• [Task instructions] Reproduce the data in its entirety, exactly as supplied.

(Source data)
□ □ □
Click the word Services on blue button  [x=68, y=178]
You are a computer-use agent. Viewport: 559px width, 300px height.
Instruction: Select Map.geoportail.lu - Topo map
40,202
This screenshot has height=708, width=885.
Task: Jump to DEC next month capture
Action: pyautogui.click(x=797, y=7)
□ □ □
• [Exercise solution]
Click the word Services on blue button  [x=68, y=178]
You are a computer-use agent. Viewport: 559px width, 300px height.
Instruction: Select Map.geoportail.lu - Topo map
40,202
This screenshot has height=708, width=885.
Task: Jump to DEC next month capture
Action: pyautogui.click(x=797, y=7)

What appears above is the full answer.